┌────────

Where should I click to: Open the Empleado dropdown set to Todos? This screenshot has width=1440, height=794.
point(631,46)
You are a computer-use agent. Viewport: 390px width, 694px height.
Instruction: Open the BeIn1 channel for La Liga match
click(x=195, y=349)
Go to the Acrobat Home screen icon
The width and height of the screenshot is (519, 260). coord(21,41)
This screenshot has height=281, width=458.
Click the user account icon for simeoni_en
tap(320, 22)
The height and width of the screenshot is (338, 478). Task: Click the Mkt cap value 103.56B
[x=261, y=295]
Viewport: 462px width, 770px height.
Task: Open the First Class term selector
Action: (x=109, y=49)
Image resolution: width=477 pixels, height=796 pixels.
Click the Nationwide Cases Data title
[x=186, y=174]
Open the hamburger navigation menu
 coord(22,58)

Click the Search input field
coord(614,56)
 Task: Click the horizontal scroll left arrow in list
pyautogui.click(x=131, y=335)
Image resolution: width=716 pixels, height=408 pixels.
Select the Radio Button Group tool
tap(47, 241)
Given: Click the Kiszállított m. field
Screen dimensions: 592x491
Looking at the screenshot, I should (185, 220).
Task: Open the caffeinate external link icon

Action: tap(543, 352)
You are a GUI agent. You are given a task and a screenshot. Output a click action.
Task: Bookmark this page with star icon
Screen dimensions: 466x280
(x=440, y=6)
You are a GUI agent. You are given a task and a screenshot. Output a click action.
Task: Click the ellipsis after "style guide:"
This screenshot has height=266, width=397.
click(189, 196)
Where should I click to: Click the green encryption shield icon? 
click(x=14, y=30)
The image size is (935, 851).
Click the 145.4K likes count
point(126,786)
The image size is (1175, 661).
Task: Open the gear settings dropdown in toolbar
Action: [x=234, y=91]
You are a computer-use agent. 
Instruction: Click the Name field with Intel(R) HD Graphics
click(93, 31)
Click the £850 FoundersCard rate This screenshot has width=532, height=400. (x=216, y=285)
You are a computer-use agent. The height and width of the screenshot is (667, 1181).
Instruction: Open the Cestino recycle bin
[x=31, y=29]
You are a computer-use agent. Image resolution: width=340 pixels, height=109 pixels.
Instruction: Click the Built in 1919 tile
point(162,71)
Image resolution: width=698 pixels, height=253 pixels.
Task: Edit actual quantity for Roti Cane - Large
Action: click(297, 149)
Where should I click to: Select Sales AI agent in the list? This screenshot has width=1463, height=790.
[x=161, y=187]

└────────

Rewrite the listing above, changing every "Instruction" to "Goal" and leaving everything else as it is.

• _TASK SOLUTION_:
Where should I click to: Open the Empleado dropdown set to Todos? This screenshot has width=1440, height=794.
point(631,46)
You are a computer-use agent. Viewport: 390px width, 694px height.
Goal: Open the BeIn1 channel for La Liga match
click(x=195, y=349)
Go to the Acrobat Home screen icon
The width and height of the screenshot is (519, 260). coord(21,41)
This screenshot has height=281, width=458.
Click the user account icon for simeoni_en
tap(320, 22)
The height and width of the screenshot is (338, 478). Task: Click the Mkt cap value 103.56B
[x=261, y=295]
Viewport: 462px width, 770px height.
Task: Open the First Class term selector
Action: (x=109, y=49)
Image resolution: width=477 pixels, height=796 pixels.
Click the Nationwide Cases Data title
[x=186, y=174]
Open the hamburger navigation menu
 coord(22,58)

Click the Search input field
coord(614,56)
 Task: Click the horizontal scroll left arrow in list
pyautogui.click(x=131, y=335)
Image resolution: width=716 pixels, height=408 pixels.
Select the Radio Button Group tool
tap(47, 241)
Given: Click the Kiszállított m. field
Screen dimensions: 592x491
Looking at the screenshot, I should (185, 220).
Task: Open the caffeinate external link icon

Action: tap(543, 352)
You are a GUI agent. You are given a task and a screenshot. Output a click action.
Task: Bookmark this page with star icon
Screen dimensions: 466x280
(x=440, y=6)
You are a GUI agent. You are given a task and a screenshot. Output a click action.
Task: Click the ellipsis after "style guide:"
This screenshot has height=266, width=397.
click(189, 196)
Where should I click to: Click the green encryption shield icon? 
click(x=14, y=30)
The image size is (935, 851).
Click the 145.4K likes count
point(126,786)
The image size is (1175, 661).
Task: Open the gear settings dropdown in toolbar
Action: [x=234, y=91]
You are a computer-use agent. 
Goal: Click the Name field with Intel(R) HD Graphics
click(93, 31)
Click the £850 FoundersCard rate This screenshot has width=532, height=400. (x=216, y=285)
You are a computer-use agent. The height and width of the screenshot is (667, 1181).
Goal: Open the Cestino recycle bin
[x=31, y=29]
You are a computer-use agent. Image resolution: width=340 pixels, height=109 pixels.
Goal: Click the Built in 1919 tile
point(162,71)
Image resolution: width=698 pixels, height=253 pixels.
Task: Edit actual quantity for Roti Cane - Large
Action: click(297, 149)
Where should I click to: Select Sales AI agent in the list? This screenshot has width=1463, height=790.
[x=161, y=187]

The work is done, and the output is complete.